El fútbol argentino no tiene remedio. Cuando creemos que ya vimos todo, que no hay algo más que pueda conmovernos, pasa esto: en un superclásico copero, atacaron a los futbolistas de #River Plate con gas pimienta. Calificar, o mejor dicho, descalificar lo ocurrido resulta sencillo, hasta terapéutico, porque serviría de catarsis para descargar tanta bronca acumulada. No seguir ese camino lleva, necesariamente, a tomar otro: el de la reflexión. Desde ese lugar, algunas reflexiones sueltas sirven, por ahí, a entender lo inentendible.

-No hay antecedentes de semejante acto vandálico.

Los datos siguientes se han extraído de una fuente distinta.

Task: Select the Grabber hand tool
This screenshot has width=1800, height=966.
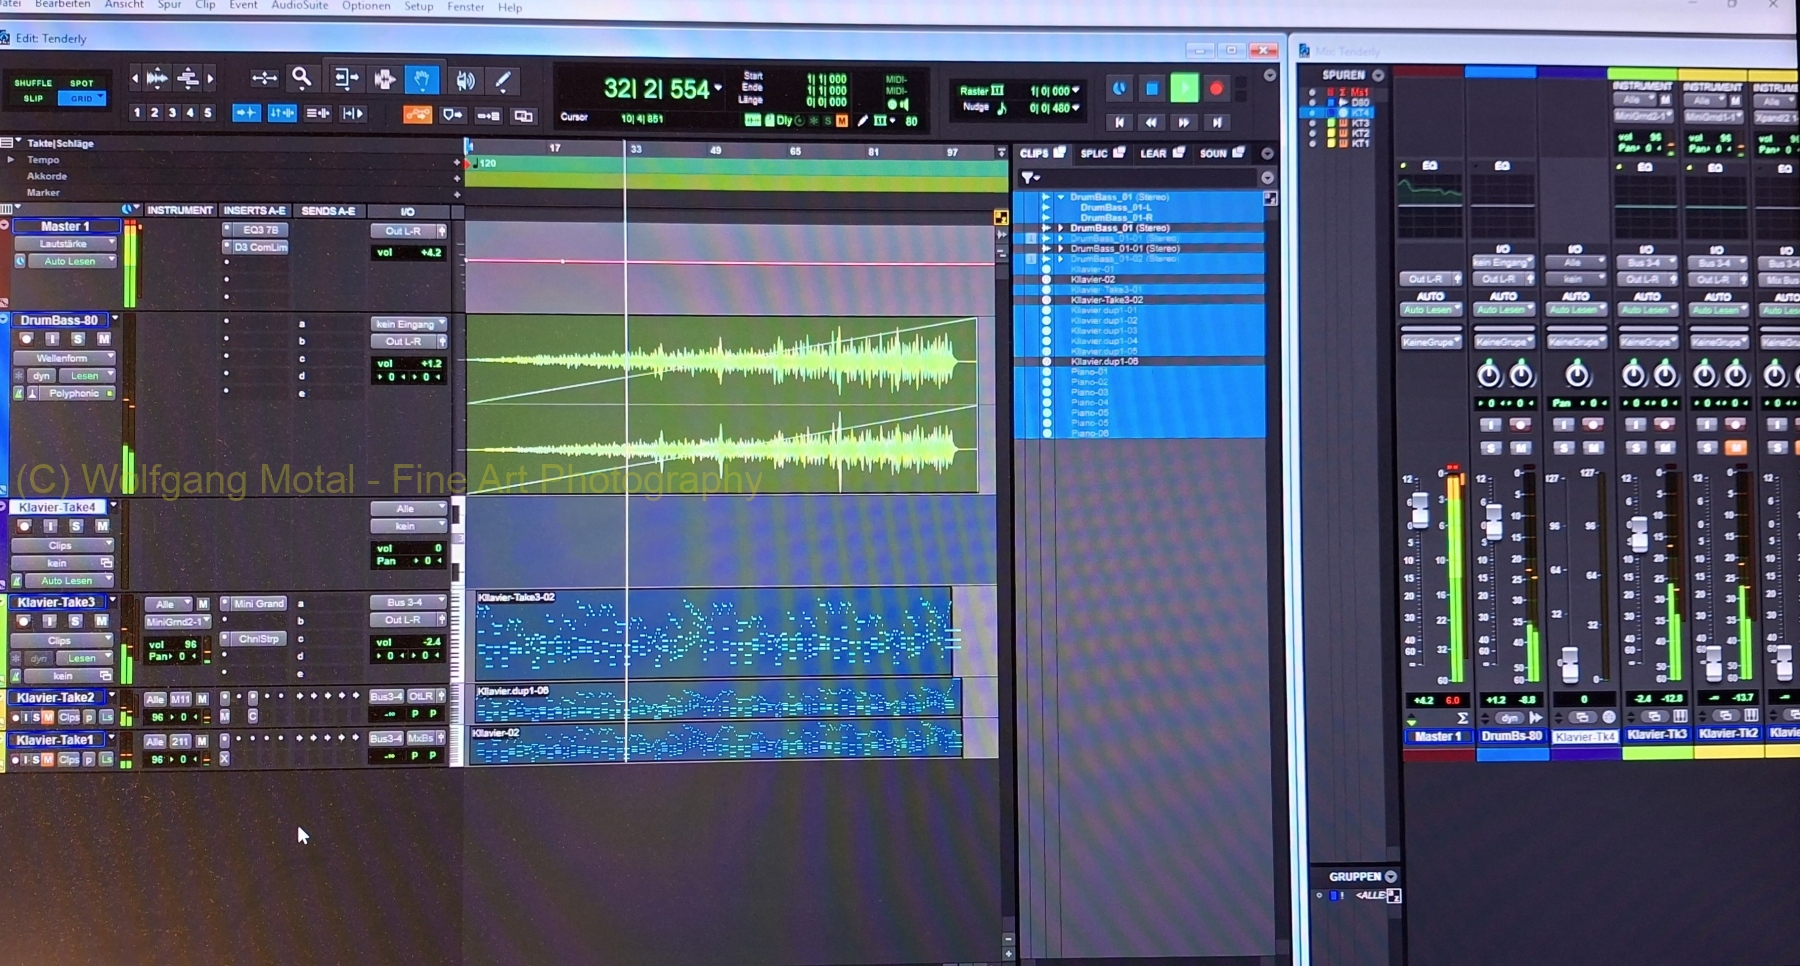Action: (x=422, y=79)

-Como mínimo, en el hecho hay connivencia entre los violentos y las autoridades del club que no tomaron los recaudos necesarios para evitar la agresión a los futbolistas de River Plate. Ante semejante locura, la aparición de un drone con el “fantasma de la B” es casi una anécdota, pero también muy repudiable.

-La actitud de los jugadores de #Boca Juniors. Falta de solidaridad con sus colegas y bochornosa retirada del campo del juego. No haber acompañado en la salida a los futbolistas de River quedara grabado para siempre. Y el saludo a la tribuna donde se encontraba “la 12” provoca, al menos, un interrogante: ¿Era necesario?

-La actitud de Arruabarrena. Siempre pensó más en jugar el partido que en acompañar a Gallardo y al plantel de River ante la salvaje agresión.

-La pasividad del árbitro Herrera. Tardó más de una hora en decidir la suspensión del partido, cuando se percibió claramente que había cuatro futbolistas que no podían continuar jugando. ¿Qué esperaba?, que River tomara la decisión de seguir o no y, de esa manera, él hacía la gran Poncio Pilato.

-La inoperancia de la Conmebol a través de su representante en la cancha, el veededor boliviano Roger Bello. Caminatas por el campo de juego, interminables llamados telefónicos, diálogos con periodistas y personal de seguridad para que después de 80 minutos de demora, le pregunte a Gallardo ¿qué hacemos? ¿Qué hacemos? Nos tapó el agua. Que el último apague la luz.